Extend the passage on the television series Loki beyond its last sentence, keeping its voice and line of argument.

── Passage given ──

Let me start this by saying that I really liked Loki. I like the actors, I like the characters, the direction is superb, the set up is intriguing and the music is fabulous. It has all the ingredients of a great television show. But it isn’t a great television show.
It’s a decent enough beginning, but it’s also a bit too much of a middle. Just like a broken timeline, it’s parts in the wrong order and some of it is missing. Perhaps this is a problem of the increasingly blurred lines between television and film, made all the worse by Marvel’s need to feed it’s ever-expanding franchise. Somehow it’s simultaneously not enough and too much, all at the same time.

───
── Raw data ──

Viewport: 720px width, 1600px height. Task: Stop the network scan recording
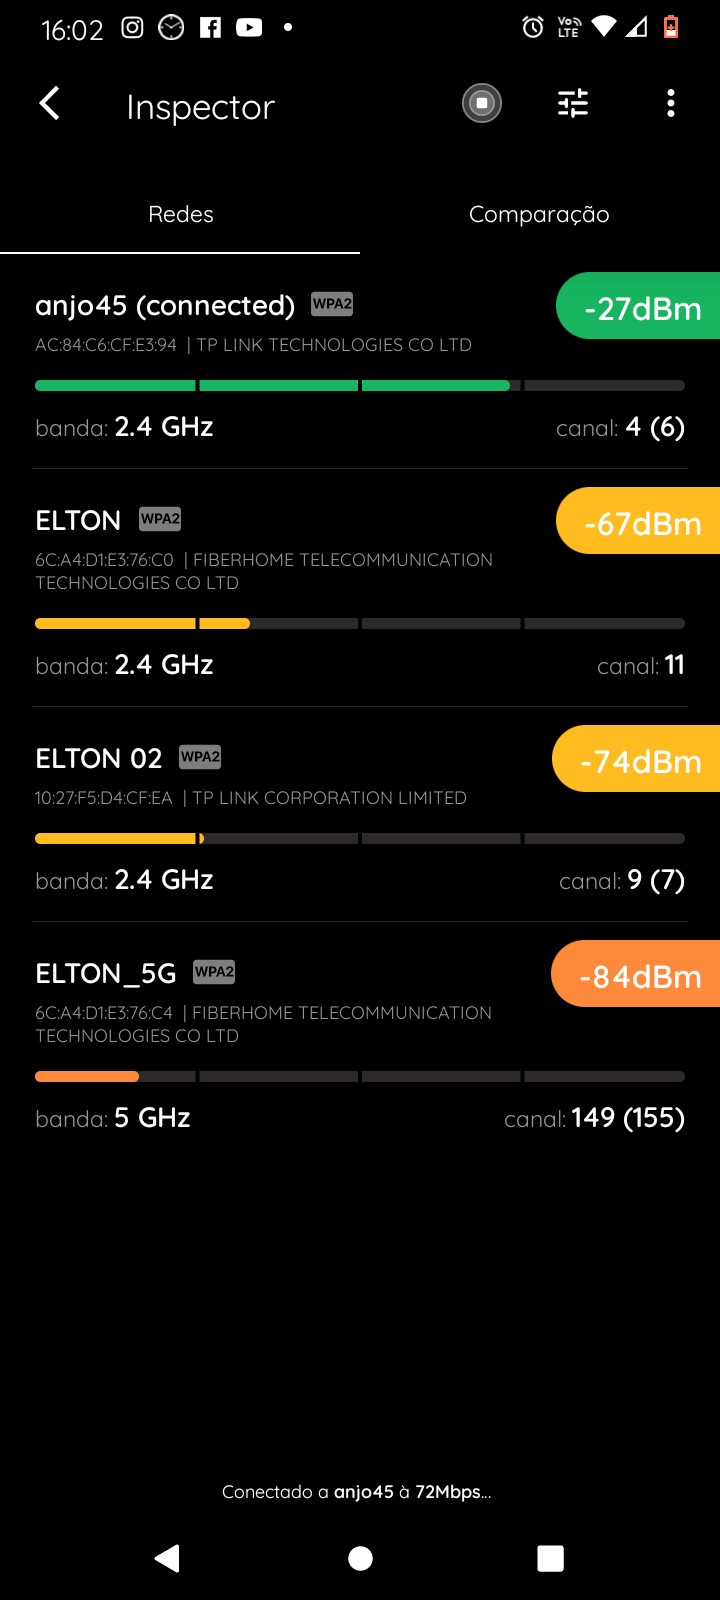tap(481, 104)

───
── Raw data ──

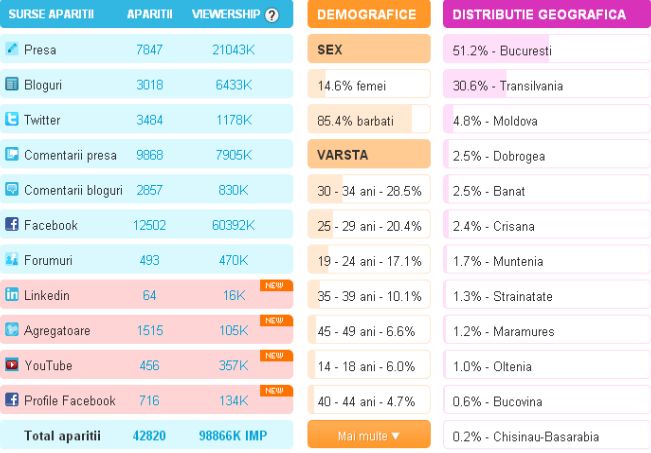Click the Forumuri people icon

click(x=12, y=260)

───

- **Result for this exercise**
Following the time-travelling shenanigans of the Avengers, Loki (Tom Hiddleston) – adopted brother of Thor and god of mischief – is captured by the Time Variance Authority (referred to as the TVA and available on some great Disney merchandise). He’s a variant, someone who was taken an action which goes against the sacred timeline as dictated by the Time Keepers, three lizards who are protecting the universe from becoming a multiverse, which would supposedly result in a war across all dimensions and never-ending chaos. But instead of being executed, the avuncular Agent Mobius (Owen Wilson) convinces the powers the be to let him partner up with Loki so that he can help him hunt down another version of himself who is causing chaos on the timeline.
And that sounds like a great setup for a show. It’s one of those buddy cop shows where the loose-cannon consultant has to work with the real cop but together they form a partnership that shouldn’t work but it does and they get the job done and form an everlasting bond along the way. It could basically Castle or The Mentalist and every week Mobius and Loki could visit a different time period, put something right that once went wrong, all while working in the background over the season to track down Dark Loki and trying to solve the mystery of the TVA itself. That lovely procedural format is all ingrained within the ideas, that long-runner that gathers a loyal fanbase.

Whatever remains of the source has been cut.